====== Extracted entries

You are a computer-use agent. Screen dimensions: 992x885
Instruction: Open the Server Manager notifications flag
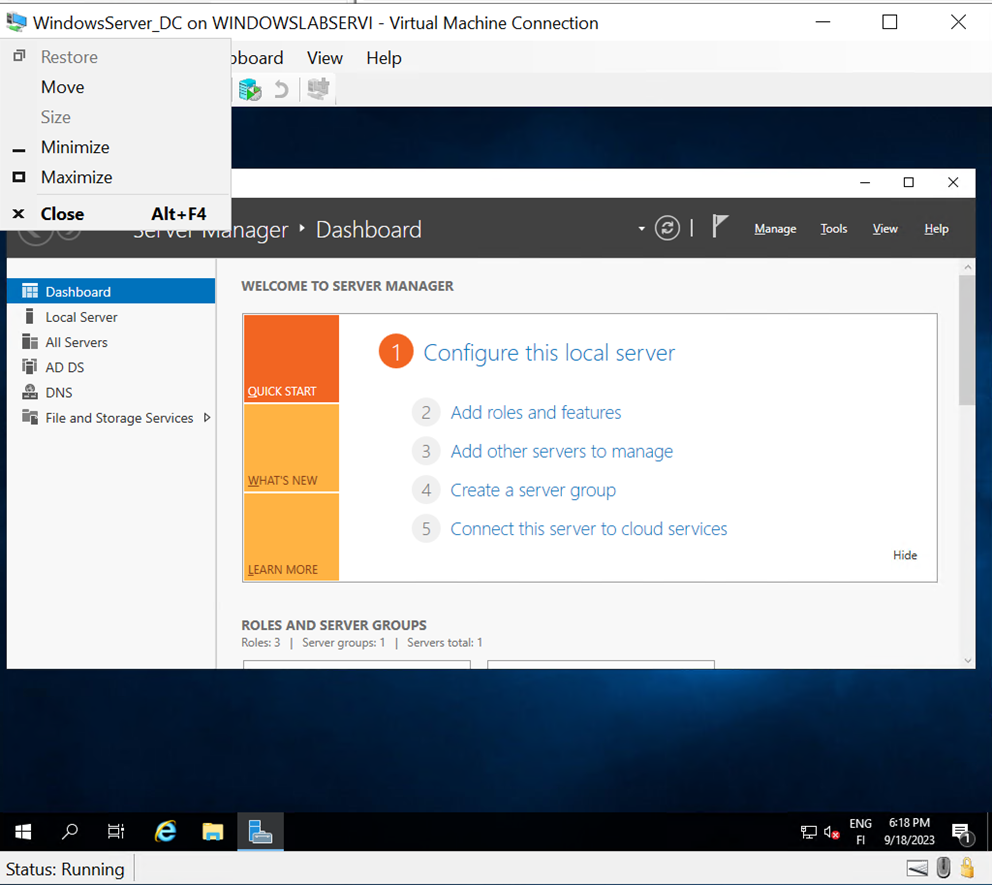(719, 226)
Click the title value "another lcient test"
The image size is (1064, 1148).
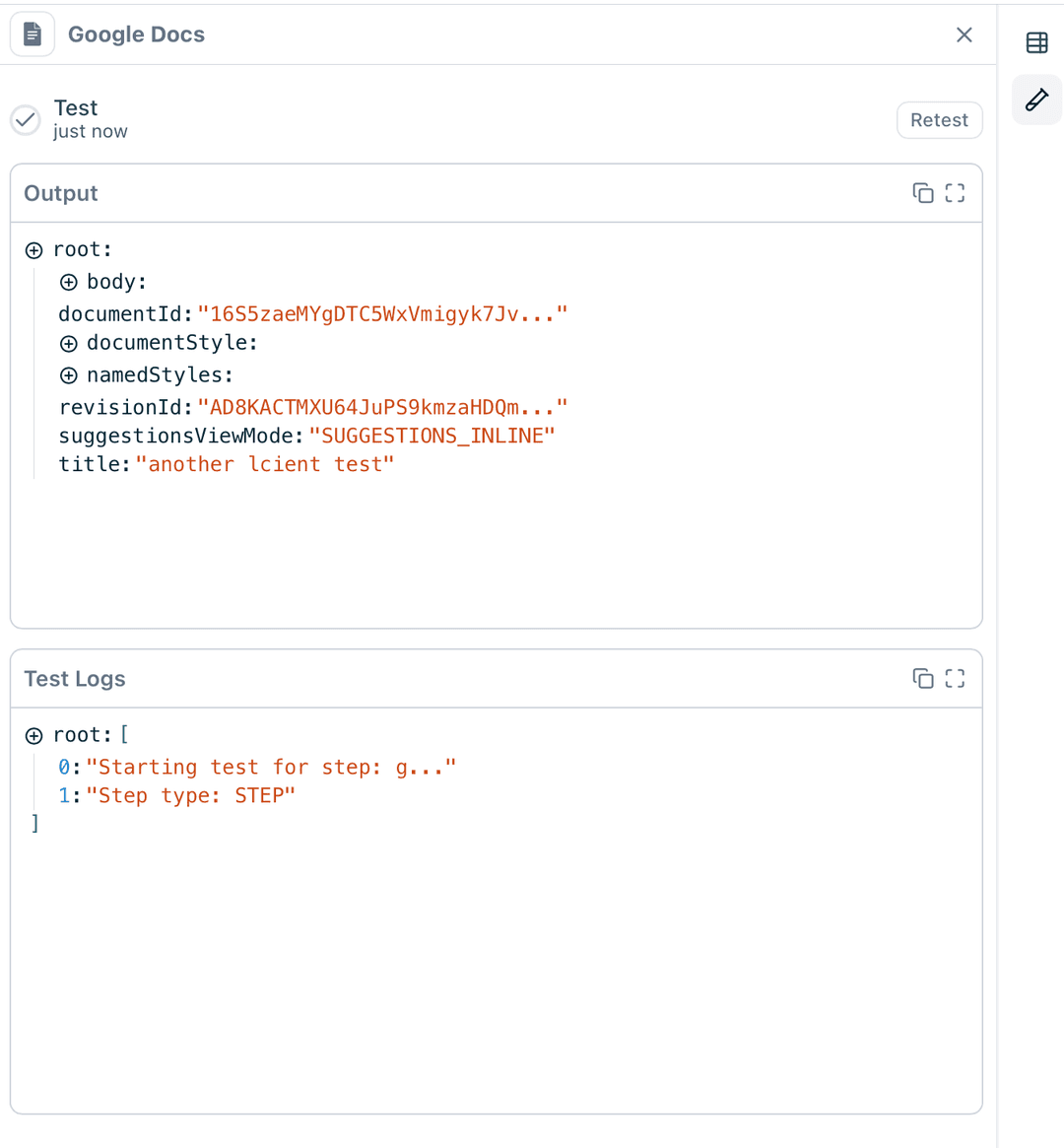(264, 464)
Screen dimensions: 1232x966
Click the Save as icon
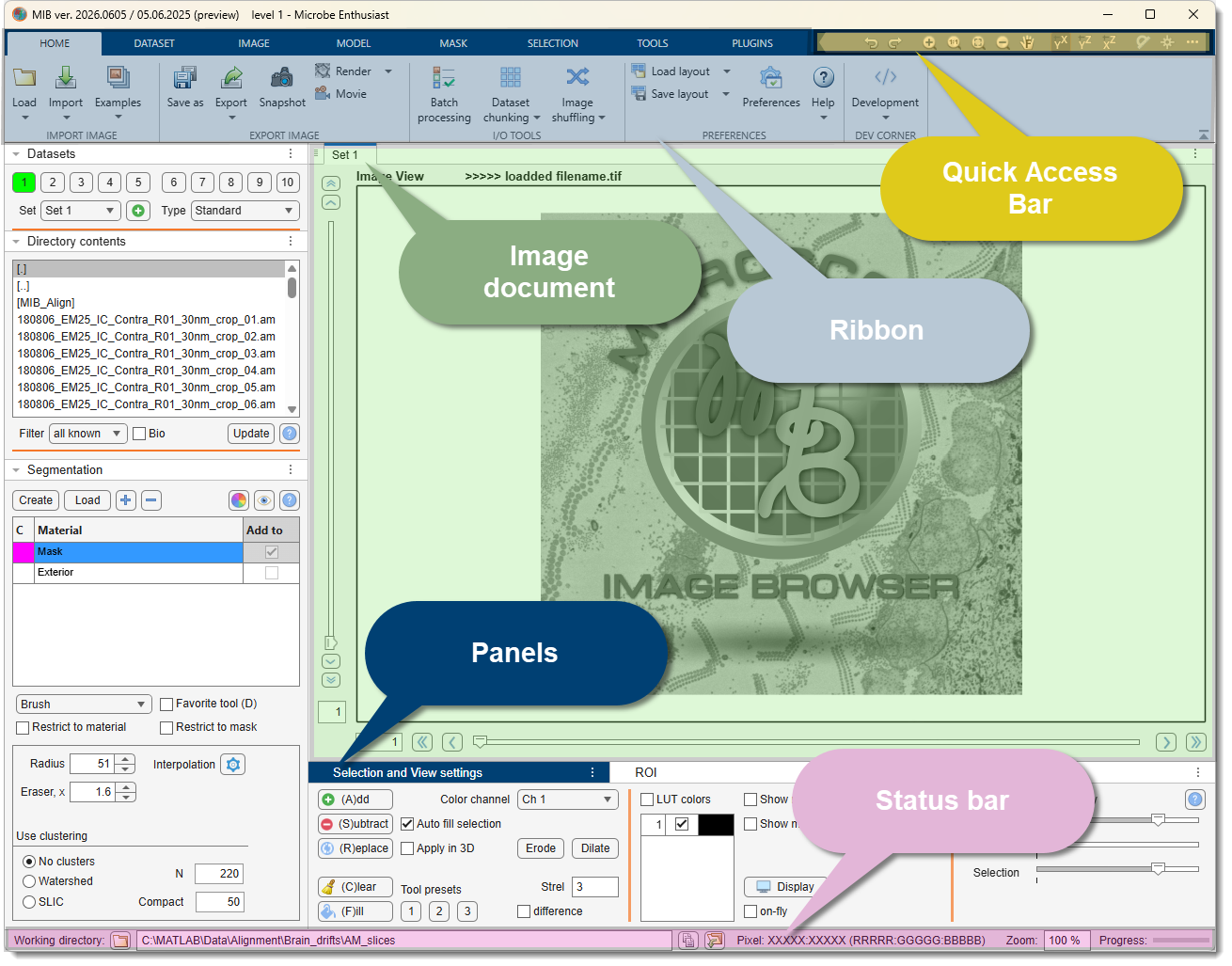pyautogui.click(x=185, y=78)
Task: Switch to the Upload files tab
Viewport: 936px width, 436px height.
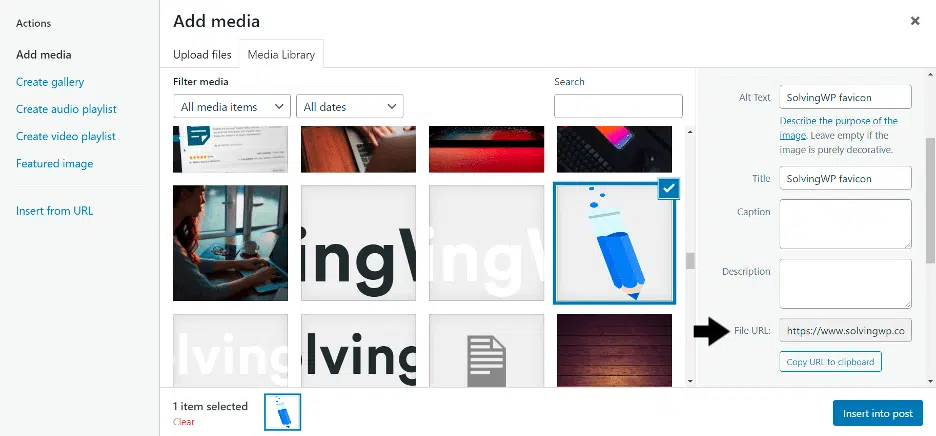Action: pyautogui.click(x=202, y=54)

============

> [What you are asked to do] Return every entry unchanged and skip the pictures.

> [Expected answer]
You are a computer-use agent. Screen dimensions: 992x885
Instruction: Open the Server Manager notifications flag
(719, 226)
Click the title value "another lcient test"
The image size is (1064, 1148).
(264, 464)
Screen dimensions: 1232x966
Click the Save as icon
pyautogui.click(x=185, y=78)
Task: Switch to the Upload files tab
Viewport: 936px width, 436px height.
Action: pyautogui.click(x=202, y=54)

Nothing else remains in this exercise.